New techniques that permit the retrieval of thrombus from ACS patients allow a better characterization of the thrombus formed in vivo on atherosclerotic plaques. Recent data obtained by thromboaspiration of coronary occlusive thrombi (manifested as STEMI) indicate that the recruitment of platelets is an early and fast event as thrombi more than 6 hours old show a significant reduction in the platelet number and an increased in coagulation products. Of interest, older intracoronary thrombi are still capable of recruiting systemic inflammatory cells.42
The control of the coagulation reactions occurs by diverse mechanisms, such as hemodilution and flow effects, proteolytic feedback by thrombin, inhibition by plasma proteins (eg, antithrombin III [ATIII]), endothelial cell–localized activation of an inhibitory enzyme (protein C), and fibrinolysis (Fig. 33–10). Although ATIII readily inactivates thrombin in solution, its catalytic site is inaccessible while bound to fibrin; it may still cleave fibrinopeptides even in the presence of heparin. Thrombin has a specific receptor in endothelial cell surfaces, thrombomodulin, which triggers a physiologic anticoagulation system. The thrombin-thrombomodulin complex serves as a receptor for the vitamin K–dependent protein C, which is activated and released from the endothelial cell surface. Thrombin generated at the site of injury binds to thrombomodulin, an endothelial surface-membrane protein, initiating activation of protein C, which in turn (in the presence of protein S) inactivates factors Va and VIIIa and limits thrombin effects. Loss of Va decreases the role of thrombin formation to negligible levels. Thrombin stimulates successive release of both tissue plasminogen activator (tPA) and plasminogen-activator inhibitor type 1 (PAI-1) from endothelial cells, thus initiating endogenous lysis through plasmin generation from plasminogen by tPA with subsequent modulation through PAI-1. Thrombin therefore plays a pivotal role in maintaining the complex balance of initial prothrombotic reparative events and subsequent endogenous anticoagulant and fibrinolytic pathways. The pivotal role of thrombin in the different mechanisms exposed here is represented in Fig. 33–11.
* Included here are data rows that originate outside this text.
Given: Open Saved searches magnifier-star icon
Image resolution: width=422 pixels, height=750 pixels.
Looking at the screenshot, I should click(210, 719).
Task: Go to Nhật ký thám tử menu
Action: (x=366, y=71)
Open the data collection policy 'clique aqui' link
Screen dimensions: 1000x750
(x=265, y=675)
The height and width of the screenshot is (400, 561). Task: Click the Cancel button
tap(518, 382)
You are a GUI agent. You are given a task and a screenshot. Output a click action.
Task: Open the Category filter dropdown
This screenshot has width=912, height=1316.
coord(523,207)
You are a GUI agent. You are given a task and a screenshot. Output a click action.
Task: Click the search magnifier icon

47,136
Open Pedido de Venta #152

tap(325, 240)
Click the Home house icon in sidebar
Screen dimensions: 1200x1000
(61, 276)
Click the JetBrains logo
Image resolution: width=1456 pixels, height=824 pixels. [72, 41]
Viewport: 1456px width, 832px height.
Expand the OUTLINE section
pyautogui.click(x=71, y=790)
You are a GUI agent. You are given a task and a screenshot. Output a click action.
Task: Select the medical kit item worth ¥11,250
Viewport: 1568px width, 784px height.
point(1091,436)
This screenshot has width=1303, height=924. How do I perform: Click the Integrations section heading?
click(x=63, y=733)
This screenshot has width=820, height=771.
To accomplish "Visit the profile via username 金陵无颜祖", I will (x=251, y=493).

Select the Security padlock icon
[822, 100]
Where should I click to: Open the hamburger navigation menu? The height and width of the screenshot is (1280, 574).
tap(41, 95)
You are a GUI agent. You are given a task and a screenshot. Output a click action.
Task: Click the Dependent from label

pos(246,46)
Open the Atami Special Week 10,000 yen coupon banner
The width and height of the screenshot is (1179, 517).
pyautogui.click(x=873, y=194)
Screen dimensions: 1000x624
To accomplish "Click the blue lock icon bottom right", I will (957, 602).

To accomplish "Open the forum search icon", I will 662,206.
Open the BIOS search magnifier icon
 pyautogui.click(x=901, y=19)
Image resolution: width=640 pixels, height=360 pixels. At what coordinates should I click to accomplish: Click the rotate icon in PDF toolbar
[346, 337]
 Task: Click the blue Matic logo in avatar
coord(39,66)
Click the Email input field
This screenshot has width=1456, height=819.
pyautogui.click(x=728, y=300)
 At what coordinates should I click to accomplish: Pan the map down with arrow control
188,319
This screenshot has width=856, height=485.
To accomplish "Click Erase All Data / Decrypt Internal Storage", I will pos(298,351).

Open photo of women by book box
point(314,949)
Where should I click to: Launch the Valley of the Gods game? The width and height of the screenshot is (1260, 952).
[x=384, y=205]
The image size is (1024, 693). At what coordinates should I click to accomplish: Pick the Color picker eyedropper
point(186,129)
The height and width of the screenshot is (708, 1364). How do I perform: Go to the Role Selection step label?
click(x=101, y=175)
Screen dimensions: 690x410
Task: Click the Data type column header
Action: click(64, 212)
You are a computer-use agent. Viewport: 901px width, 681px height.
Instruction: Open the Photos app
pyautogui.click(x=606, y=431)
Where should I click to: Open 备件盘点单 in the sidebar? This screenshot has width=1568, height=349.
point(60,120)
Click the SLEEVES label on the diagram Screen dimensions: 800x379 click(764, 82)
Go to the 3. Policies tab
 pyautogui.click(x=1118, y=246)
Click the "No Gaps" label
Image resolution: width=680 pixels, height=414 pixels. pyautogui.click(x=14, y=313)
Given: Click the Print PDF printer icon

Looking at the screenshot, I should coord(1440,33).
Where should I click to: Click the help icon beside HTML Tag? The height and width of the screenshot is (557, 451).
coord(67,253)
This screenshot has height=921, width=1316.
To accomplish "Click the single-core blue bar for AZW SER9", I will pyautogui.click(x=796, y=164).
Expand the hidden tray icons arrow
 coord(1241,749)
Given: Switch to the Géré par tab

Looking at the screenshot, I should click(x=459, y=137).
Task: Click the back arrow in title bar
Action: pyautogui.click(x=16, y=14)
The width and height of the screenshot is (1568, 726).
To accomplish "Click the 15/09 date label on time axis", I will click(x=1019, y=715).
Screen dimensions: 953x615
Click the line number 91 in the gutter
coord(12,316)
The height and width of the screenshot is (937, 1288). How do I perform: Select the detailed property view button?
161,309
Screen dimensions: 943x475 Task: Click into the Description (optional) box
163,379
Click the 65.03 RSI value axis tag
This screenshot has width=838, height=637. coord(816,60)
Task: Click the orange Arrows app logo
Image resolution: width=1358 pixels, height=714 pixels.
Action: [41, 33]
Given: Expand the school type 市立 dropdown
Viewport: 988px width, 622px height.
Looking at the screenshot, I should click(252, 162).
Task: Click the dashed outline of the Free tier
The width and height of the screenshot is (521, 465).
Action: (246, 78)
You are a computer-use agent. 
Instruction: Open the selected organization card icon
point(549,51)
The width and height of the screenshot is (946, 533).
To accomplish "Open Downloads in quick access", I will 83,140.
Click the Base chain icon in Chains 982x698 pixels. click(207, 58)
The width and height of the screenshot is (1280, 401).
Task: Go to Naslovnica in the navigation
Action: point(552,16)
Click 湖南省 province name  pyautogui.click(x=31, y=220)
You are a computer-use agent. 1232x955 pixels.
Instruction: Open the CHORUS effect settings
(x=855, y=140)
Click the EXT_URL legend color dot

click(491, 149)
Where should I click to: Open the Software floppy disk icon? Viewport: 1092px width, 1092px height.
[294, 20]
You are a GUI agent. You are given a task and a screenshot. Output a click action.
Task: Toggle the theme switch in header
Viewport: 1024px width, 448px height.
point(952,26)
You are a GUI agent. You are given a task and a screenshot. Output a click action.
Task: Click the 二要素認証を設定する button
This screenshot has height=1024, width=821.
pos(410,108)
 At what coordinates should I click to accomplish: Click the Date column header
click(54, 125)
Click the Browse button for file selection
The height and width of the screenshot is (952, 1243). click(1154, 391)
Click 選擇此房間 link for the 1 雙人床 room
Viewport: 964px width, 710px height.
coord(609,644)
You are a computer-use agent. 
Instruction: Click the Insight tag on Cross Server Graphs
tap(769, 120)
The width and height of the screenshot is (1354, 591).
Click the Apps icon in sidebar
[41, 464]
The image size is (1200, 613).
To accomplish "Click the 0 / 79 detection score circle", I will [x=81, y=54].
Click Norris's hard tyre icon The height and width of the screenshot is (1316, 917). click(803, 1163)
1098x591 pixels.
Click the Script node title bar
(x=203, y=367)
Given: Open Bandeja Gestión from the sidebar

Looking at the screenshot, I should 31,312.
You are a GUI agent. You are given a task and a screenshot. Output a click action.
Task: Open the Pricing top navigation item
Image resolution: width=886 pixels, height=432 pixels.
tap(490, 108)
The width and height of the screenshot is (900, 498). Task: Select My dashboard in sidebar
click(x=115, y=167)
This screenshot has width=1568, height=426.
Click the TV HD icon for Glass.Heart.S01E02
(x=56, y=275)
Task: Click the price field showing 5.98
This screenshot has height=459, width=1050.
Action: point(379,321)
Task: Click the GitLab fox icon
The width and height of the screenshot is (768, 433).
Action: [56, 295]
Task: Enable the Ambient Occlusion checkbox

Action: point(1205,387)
Role of thrombin in different pathways of coagulation. Thrombin plays a critical role in the maintenance of physiological fibrinolysis system but also in thrombosis. Fg, fibrinogen; FPs, fibrinopeptides; PAR1, protease-activated receptor 1; PTase, prothrombinase; tPA, tissue plasminogen activator; VSMC, vascular smooth muscle cell.
Endogenous fibrinolysis, a repair mechanism, involves catalytic activation of zymogens, positive and negative feedback control, and inhibitor blockade (see Fig. 33–10). Blood clotting is blocked at the level of the prothrombinase complex by the physiologic anticoagulant-activated protein C and oral anticoagulants. Oral anticoagulants prevent post-translational synthesis of γ-carboxyglutamic acid groups on the vitamin K–dependent clotting factors, preventing binding of prothrombin and Xa to the membrane surface. Activated protein C cleaves factor Va, rendering it functionally inactive.